-- EXCERPTED DATA --

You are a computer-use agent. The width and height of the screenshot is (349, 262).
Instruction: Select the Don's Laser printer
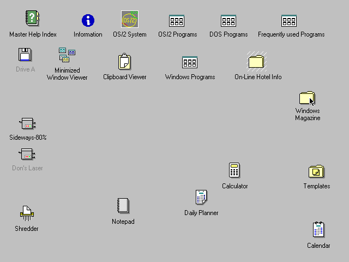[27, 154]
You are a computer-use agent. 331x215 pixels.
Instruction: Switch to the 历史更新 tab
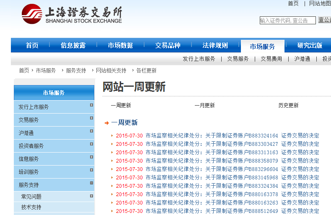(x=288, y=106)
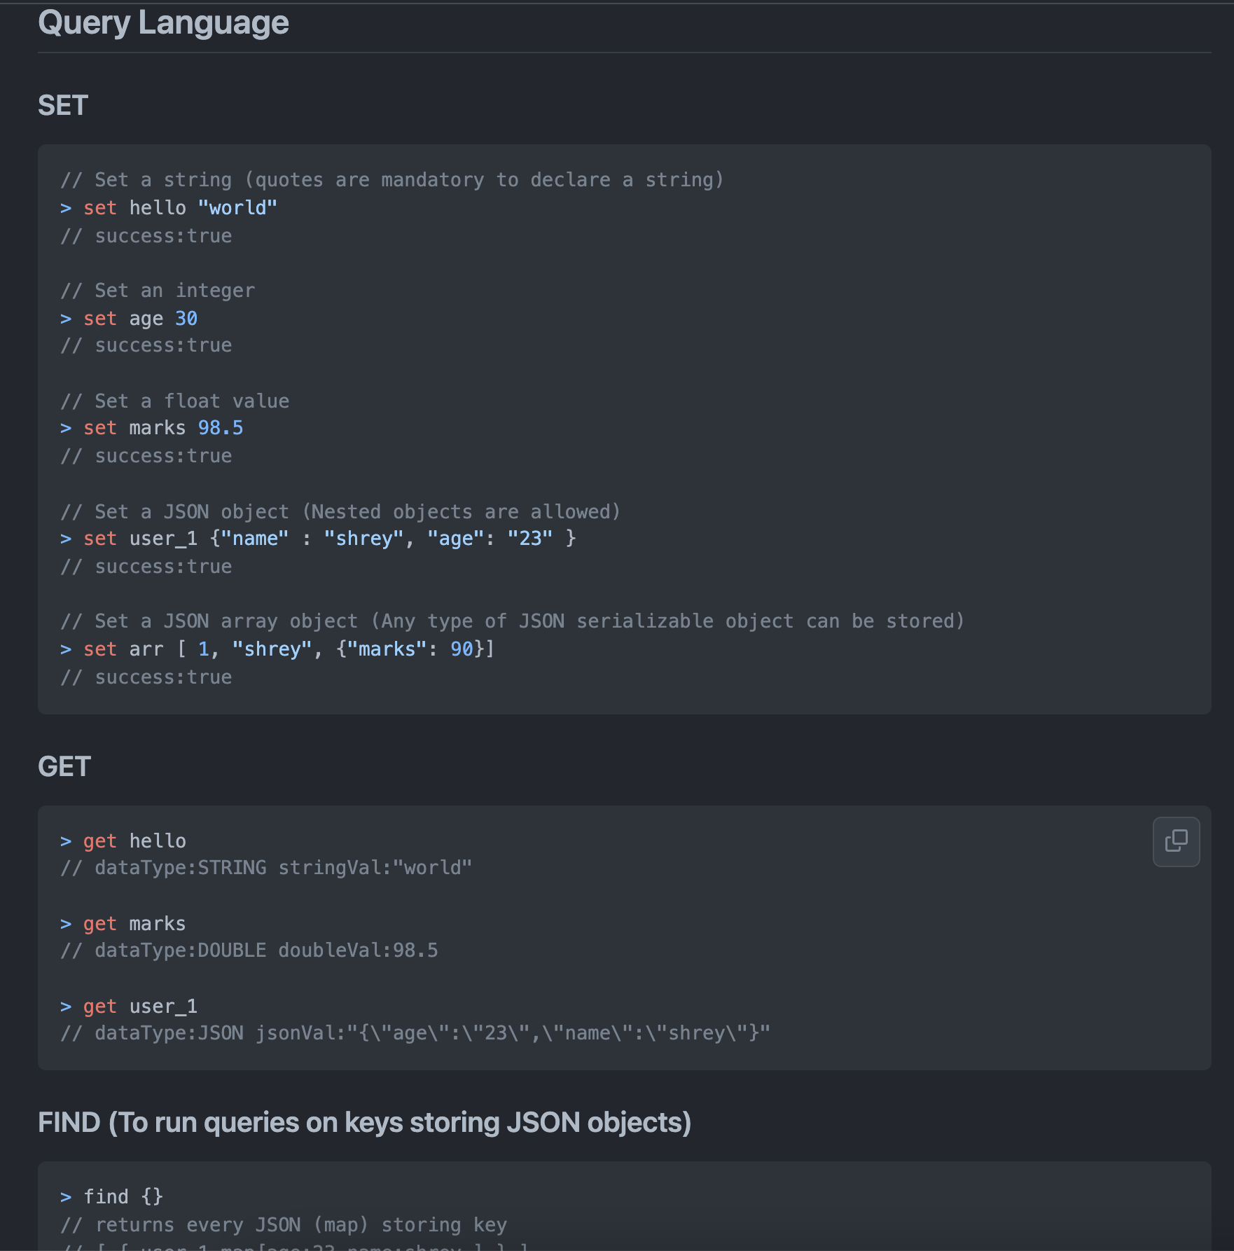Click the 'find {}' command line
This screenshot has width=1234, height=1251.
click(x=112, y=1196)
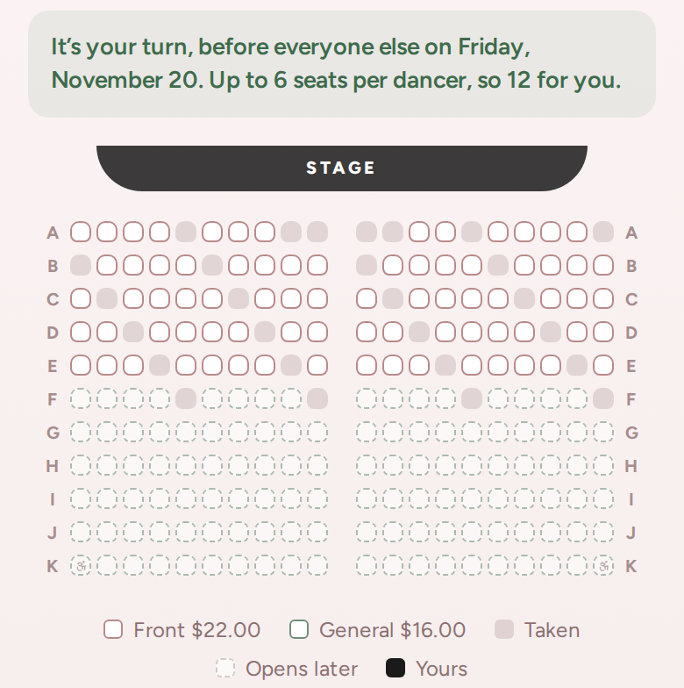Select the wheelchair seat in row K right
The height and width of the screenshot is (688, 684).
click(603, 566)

-- WORK INSTRUCTION --
Give a verbatim transcription of the entries, leaving out the pictures.

-- COMPLETED TASK --
You are a computer-use agent. The width and height of the screenshot is (349, 262).
Instruction: Select the Don's Laser printer
[27, 154]
You are a computer-use agent. 331x215 pixels.
Instruction: Switch to the 历史更新 tab
(x=288, y=106)
Click the 'find {}' command line
This screenshot has width=1234, height=1251.
click(x=112, y=1196)
Select the wheelchair seat in row K right
The height and width of the screenshot is (688, 684).
click(603, 566)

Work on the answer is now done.